Yeah, so, in conclusion—So, to conclude this one, we have made another release called HMSDK 3.0, and then this was released last month, in September 2024, and based on the Linux 6.11. That means... This is meaningful, especially... This is fully aligned with the various open-source projects, and the official Linux kernel can directly be used for the HMSDK without any other local patches and custom rebuild. So, to sum up, and then... So, weighted interleaving is available from the 6.9, and DAMON-based tiered memory management is supported from the 6.11. And hmalloc allocator is available from the HMSDK 3.0.

So, I've already covered the Linux kernel part and then numactl, which has a new option, -w and --interleave option. There is no official release after having this feature, so this is only available in the master numactl repository. And then, the third one is DAMON. I haven't explained about this one, but DAMON is a Linux kernel feature. This is fully configured with the sysfs interface, but there is a loss of knobs, and then it's quite difficult to handle all the knobs manually. So, the DAMON maintainer also created another tool for user space management. So... in this... in this project, we've also added the hot code migration features as well. So... and we've contributed many more features as well.

And other projects, including hwloc—which is called the hardware locality—contain lots of useful tools, such as lstopo. It now supports the weighted interleave mode as well. So, I added some of the patch, then upstreamed it, and then there was an official release as well. Lastly, in the UMF project, a unified memory framework, this will be presented in the next session. I've also proposed the weighted interleave feature in this project as well.

So, the final conclusion: We are trying to expand the CXL software ecosystem on Linux and make CXL memory usable by end users, such as software developers and system administrators.
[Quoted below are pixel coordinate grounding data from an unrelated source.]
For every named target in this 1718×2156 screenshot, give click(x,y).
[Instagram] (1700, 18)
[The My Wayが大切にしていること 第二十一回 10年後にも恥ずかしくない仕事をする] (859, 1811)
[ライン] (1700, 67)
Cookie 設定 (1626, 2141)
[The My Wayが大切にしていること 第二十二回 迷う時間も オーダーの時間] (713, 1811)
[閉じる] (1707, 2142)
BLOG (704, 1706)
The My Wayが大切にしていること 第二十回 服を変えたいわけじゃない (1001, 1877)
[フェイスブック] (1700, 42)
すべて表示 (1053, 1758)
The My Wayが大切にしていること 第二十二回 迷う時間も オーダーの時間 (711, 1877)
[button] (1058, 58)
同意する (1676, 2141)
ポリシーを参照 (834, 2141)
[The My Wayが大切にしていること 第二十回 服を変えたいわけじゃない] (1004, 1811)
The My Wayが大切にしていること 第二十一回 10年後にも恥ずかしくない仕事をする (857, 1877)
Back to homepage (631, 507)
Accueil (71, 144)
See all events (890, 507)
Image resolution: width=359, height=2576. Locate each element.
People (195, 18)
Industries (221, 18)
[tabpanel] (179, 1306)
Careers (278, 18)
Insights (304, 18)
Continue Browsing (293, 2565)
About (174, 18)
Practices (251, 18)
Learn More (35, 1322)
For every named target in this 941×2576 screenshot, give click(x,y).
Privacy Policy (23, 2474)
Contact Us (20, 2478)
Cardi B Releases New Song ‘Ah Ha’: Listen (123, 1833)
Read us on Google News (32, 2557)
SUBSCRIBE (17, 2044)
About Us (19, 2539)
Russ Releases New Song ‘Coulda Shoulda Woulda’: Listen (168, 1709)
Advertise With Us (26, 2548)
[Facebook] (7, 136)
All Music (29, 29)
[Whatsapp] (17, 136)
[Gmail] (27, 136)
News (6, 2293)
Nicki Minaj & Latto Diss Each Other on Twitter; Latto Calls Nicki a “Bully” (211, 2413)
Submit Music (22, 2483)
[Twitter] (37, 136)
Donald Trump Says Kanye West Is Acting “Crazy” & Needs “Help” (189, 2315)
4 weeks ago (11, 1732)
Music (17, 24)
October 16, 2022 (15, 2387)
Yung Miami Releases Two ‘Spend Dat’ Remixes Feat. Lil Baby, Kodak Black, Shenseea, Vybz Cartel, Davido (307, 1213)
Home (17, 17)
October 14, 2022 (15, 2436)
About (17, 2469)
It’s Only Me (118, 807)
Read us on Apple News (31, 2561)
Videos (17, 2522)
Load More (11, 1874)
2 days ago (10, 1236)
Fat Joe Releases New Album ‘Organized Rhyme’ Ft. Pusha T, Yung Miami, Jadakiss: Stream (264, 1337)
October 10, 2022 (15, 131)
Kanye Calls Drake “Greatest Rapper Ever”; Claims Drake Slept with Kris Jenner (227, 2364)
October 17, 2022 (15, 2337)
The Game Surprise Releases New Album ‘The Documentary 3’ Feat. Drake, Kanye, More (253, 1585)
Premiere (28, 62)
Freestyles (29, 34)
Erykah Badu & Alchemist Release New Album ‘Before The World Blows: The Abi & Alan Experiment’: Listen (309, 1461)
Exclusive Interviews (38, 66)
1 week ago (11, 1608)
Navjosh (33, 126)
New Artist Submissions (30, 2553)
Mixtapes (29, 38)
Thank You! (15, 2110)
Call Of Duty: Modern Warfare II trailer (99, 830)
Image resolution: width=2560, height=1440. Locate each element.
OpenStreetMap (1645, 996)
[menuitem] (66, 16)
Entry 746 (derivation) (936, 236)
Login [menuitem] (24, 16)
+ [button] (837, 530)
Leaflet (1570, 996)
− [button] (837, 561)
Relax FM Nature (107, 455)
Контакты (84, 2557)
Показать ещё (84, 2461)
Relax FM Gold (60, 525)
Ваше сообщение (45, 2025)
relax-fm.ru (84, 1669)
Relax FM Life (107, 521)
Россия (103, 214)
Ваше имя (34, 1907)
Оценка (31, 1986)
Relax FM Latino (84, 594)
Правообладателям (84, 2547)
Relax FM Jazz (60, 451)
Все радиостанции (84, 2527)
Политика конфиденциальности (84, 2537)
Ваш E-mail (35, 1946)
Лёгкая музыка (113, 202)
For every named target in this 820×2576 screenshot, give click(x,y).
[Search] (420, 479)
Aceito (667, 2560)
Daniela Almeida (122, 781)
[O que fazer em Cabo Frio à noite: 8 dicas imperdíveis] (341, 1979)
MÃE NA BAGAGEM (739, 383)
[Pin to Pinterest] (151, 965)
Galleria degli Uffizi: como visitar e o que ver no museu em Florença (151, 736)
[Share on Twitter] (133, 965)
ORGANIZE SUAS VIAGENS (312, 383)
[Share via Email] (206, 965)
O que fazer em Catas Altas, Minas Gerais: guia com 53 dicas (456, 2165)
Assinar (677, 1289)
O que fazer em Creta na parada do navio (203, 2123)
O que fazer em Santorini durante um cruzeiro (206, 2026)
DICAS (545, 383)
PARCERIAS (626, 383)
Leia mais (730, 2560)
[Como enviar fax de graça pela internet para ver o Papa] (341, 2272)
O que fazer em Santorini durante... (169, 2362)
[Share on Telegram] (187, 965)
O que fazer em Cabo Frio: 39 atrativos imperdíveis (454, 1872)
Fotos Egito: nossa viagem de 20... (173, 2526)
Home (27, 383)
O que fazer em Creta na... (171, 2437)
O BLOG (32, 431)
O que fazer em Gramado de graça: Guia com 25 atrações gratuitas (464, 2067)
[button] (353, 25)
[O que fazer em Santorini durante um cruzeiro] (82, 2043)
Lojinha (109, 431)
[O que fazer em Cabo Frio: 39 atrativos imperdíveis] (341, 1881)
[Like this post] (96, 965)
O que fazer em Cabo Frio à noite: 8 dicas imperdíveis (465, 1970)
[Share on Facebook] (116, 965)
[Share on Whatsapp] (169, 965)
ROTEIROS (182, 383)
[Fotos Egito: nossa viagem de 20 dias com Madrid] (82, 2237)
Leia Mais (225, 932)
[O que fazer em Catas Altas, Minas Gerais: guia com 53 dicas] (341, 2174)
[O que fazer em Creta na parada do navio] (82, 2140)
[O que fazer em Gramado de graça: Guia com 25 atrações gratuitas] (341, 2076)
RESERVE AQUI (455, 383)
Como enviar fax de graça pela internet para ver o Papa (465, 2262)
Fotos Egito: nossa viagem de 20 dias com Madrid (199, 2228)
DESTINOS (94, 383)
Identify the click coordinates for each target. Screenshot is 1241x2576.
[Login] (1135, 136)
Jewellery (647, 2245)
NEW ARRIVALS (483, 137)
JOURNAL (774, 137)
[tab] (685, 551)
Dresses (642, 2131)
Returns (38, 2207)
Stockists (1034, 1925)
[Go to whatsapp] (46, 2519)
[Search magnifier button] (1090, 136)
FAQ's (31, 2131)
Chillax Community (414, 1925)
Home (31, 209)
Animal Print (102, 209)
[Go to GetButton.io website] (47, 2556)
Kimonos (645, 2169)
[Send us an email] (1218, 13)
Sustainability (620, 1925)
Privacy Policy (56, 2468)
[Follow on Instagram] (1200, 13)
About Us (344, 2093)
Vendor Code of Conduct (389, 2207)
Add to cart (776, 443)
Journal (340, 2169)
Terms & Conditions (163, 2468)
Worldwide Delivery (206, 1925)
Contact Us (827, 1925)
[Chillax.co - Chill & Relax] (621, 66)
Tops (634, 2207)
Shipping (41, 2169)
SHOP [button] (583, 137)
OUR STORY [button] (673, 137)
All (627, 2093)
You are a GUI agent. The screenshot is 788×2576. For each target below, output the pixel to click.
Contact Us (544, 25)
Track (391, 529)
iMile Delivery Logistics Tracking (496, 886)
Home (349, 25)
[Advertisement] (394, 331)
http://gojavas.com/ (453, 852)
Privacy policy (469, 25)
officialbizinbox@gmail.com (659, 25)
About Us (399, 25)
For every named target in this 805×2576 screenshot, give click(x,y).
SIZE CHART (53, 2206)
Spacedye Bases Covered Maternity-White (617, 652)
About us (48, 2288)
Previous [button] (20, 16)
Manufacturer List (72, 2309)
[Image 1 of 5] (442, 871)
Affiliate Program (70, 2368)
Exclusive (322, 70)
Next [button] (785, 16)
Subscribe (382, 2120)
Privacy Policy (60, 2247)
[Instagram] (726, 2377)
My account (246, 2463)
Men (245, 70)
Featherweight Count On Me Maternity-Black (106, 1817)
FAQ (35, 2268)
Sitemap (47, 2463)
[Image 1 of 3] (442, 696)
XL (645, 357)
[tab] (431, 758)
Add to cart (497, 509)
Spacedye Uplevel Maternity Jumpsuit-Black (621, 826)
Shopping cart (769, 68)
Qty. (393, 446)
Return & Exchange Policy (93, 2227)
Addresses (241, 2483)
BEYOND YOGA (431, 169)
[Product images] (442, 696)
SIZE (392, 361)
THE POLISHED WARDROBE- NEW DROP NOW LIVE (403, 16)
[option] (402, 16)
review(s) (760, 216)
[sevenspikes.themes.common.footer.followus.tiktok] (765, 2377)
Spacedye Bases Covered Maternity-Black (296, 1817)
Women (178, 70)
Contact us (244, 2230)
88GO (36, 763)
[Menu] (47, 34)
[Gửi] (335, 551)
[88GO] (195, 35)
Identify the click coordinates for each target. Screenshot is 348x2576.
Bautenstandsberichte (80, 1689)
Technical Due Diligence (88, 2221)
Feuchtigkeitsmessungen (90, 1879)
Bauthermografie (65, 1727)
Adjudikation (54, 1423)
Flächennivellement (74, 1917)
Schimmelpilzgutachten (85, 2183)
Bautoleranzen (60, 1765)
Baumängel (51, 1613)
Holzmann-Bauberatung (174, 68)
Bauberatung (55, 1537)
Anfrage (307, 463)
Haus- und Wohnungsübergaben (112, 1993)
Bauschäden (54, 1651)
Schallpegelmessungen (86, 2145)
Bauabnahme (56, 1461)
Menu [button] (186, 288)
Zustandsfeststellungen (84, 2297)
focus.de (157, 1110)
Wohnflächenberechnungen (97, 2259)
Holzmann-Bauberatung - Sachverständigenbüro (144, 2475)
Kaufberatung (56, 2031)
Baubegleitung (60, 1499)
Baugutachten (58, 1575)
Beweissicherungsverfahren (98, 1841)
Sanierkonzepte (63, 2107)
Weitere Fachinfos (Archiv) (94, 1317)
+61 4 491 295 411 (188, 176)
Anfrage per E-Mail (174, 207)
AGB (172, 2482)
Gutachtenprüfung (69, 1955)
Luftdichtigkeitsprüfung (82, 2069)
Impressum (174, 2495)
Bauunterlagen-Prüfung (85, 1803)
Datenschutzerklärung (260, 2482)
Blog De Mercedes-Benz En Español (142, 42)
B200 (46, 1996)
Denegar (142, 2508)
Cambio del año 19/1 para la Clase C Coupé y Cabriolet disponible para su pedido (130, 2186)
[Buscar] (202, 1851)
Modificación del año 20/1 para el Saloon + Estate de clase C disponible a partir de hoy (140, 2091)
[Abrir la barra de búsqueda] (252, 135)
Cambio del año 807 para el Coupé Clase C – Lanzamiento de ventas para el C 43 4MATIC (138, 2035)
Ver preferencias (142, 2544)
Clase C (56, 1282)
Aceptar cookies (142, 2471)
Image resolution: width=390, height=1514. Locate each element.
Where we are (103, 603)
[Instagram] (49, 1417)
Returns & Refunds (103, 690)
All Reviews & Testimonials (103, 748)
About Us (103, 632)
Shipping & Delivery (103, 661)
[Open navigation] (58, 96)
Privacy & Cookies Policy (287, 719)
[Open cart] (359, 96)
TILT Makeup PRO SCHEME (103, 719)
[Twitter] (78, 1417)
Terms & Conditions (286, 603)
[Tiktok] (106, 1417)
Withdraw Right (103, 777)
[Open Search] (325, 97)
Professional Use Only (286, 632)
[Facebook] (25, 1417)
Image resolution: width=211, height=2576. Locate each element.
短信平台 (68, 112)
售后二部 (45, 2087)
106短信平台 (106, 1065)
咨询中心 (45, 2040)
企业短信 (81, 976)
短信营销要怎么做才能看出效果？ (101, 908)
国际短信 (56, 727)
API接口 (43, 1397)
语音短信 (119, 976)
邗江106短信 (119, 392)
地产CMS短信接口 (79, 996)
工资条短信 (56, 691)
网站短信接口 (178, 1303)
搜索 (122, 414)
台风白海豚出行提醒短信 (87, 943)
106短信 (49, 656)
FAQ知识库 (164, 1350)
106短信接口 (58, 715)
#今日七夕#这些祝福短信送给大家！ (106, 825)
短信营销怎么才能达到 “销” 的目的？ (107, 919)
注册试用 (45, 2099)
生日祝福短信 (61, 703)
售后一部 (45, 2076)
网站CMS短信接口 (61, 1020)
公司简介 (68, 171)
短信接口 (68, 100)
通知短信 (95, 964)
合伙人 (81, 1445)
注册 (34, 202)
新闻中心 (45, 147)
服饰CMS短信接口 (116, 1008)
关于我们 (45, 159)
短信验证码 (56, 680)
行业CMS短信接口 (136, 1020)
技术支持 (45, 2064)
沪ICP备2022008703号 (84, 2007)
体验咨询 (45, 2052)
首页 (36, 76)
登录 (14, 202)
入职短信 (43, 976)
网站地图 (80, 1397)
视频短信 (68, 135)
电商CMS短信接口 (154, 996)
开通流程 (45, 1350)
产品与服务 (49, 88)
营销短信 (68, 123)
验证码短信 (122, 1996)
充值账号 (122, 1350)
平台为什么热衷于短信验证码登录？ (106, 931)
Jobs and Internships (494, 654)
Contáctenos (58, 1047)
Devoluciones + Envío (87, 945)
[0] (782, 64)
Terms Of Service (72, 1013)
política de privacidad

And... So... A new memory system requires some software changes, as I explained, especially if the major open-source projects support these kinds of new features. So, CXL memory can be adopted much better because we need to... we need to lower the hurdle of it using these kinds of soft tech techniques. Still, there are some hurdles. So, we need to lower the barrier. Yeah. Yeah. That's it. Thank you very much.And then, so, this is an open-source project, which is available on GitHub. So, you can find it. There is a document as well. So... Yeah. Thank you very much.